One-third of baby boomers say they don't expect to retire before 70 or older – or perhaps never retire at all – according to a study from the Insured Retirement Institute. Furthermore, almost half of the boomers asked said that they do not have a penny saved for retirement.
It can be a disappointing thought for those who cannot wait for retirement. Unless you are passionate about your career and really enjoy working, most are eager to retire as soon as they can realistically.
Saving enough for retirement in traditional retirement is challenging enough, but if you want to retire early, give some serious victims. Not only do you have less time to save by retiring early, but you also spend more time in retirement ̵
That said, it is possible to retire early, even if you are not among the super rich 1%. However, you must be willing to make some great lifestyle changes.
What it takes to live the dream of early retirement
If you want to retire early, you have to do more than just cut a few expenses here and there. Not everyone will be willing or able to provide this type of victim, but it will be up to you to decide how important early retirement is.
Asking what they would be willing to do in retirement for decades early, more than a third of workers say they would cut their budget to just bone and spend only on costs that were absolutely necessary, according to a survey from FinanceBuzz. Another third said they would get a second or third job to save more, about 12% said they would be willing to forgo children, and 11% would give up their pets. Only 6% of the respondents said they would be willing to give up the car.
But even among those who are willing to sacrifice, many of them do not believe that their goals are actually achievable. Although the most common retirement age is 50, according to the FinanceBuzz survey, most respondents said they would not realistically retire before age 65. When asked what obstacles prevented them from achieving their retirement goals, the most common response was that they did not make enough money.
If you do not earn a high salary, it may be tougher to save enough to get out of your 50's, but that doesn't mean it can't be done. If you start saving early and you are willing to sacrifice to maximize your savings, you can potentially achieve your dream of early retirement.
To find out how much you need to save to retire early, your best bet is to use a retirement calculator. Think about how much money you expect to need each year in retirement, as well as how long you expect your pension to last. These two numbers will have a significant impact on how much you need to save, so the more accurate estimates are, the more accurate the calculator will be.
When you first see your results, try not to get caught up in the sticker shock. You will probably need to save over $ 1 million to get out of your 50s, which could save hundreds or thousands of dollars every month to reach that goal. But again, if you are willing to sacrifice and start saving early, you may be able to save enough.
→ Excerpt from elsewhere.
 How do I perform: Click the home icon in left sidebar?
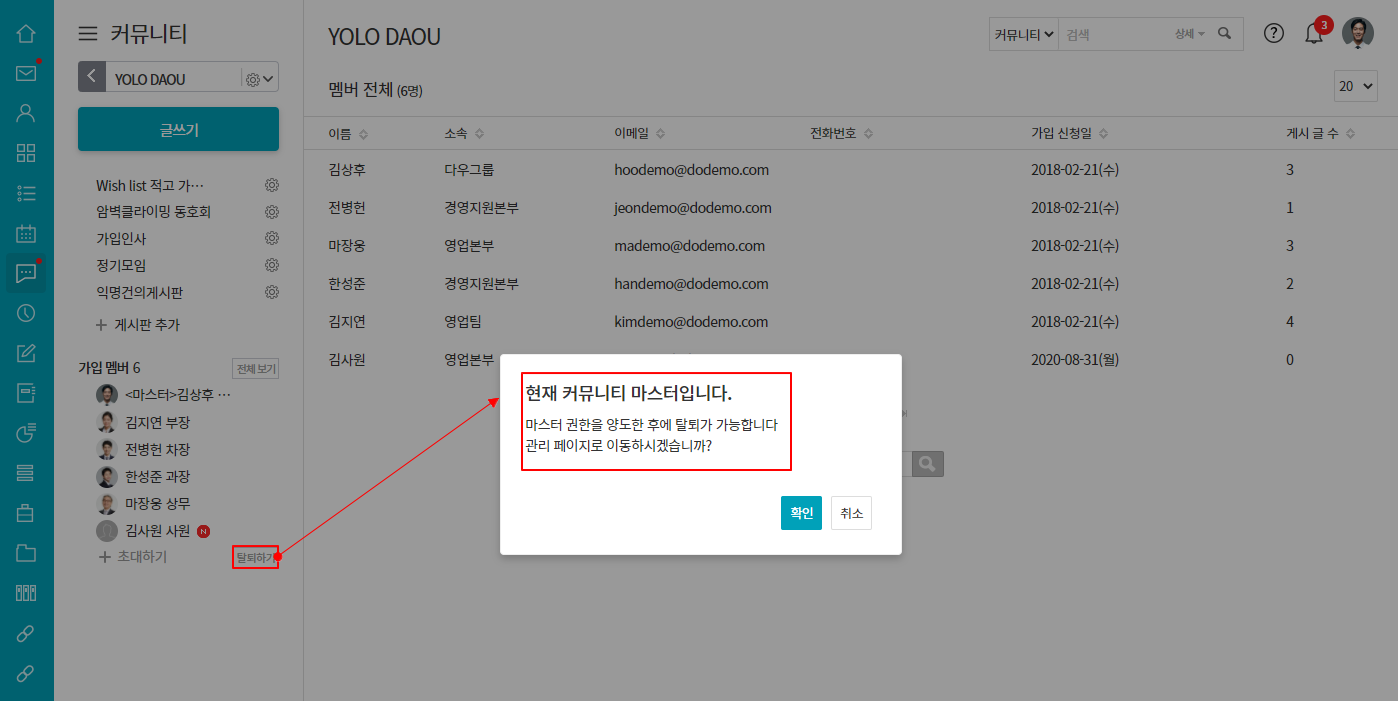pyautogui.click(x=26, y=33)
Other considerations when you retire early
Just saving enough money is not the only thing you need to consider when I retire early. There are other factors, such as health care and social security, that can have a significant impact on retirement.
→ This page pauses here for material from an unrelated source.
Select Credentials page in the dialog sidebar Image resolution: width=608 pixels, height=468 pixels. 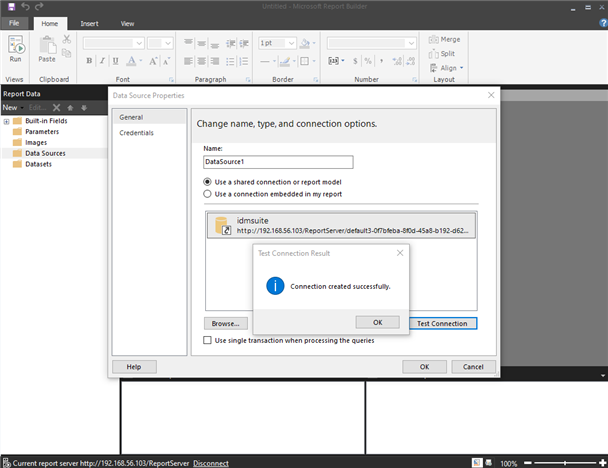click(x=136, y=132)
You will not be eligible for Medicare before age 65, so if you retire before then, you need to find another source of health cover – because going without health insurance puts the pension fund at risk, as it will quickly be emptied if you is in an accident or is diagnosed with an expensive disease. Buying health insurance through the Affordable Care Act market is usually much more expensive than receiving coverage through your employer (especially if you buy coverage for the whole family), so you may need to budget much more money each month to go against retirement insurance.
Social security benefits are another factor you must consider before you retire early. The earliest you can claim for social security is 62 years, so until then you have to survive on your personal savings alone. If you start claiming benefits at age 62, you will receive less each month than you would expect until you have full retirement age (which is 66, 67, or somewhere in between depending on your birthday).
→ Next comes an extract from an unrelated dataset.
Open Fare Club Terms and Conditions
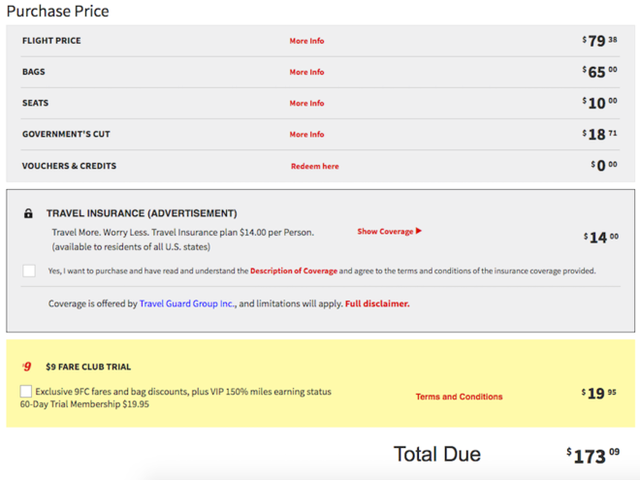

Furthermore, your social security benefits can be reduced if you do not work for 35 full years. Your benefit amount is based on an average of the 35 highest earned working years, so if you do not end up working at least 35 years of age, you will have zeroed in for each year you did not earn any income. These zeros weigh your average, thus reducing the amount you receive in benefits.
Finally, you need to consider where to take out your savings when you get off. Because you cannot rely on benefits from the insurer before the age of 62, your retirement income will probably need to come from your personal savings. However, if your money is deposited in a 401 (k) or traditional IRA, you must pay 10% penalty for all withdrawals you make before reaching 59 1/2. With a Roth IRA, you can withdraw any of your original contribution without penalty, but you will still have a fee to withdraw some of the proceeds from the original investment if you withdraw before maturing 59 1/2.
Early retirement is a dream for many, but achieving it is not easy. It requires decades of careful planning, and you will probably need to make significant sacrifices to reach your goal. But if you are willing to give these victims, you can spend decades living the retirement lifestyle you've always wanted.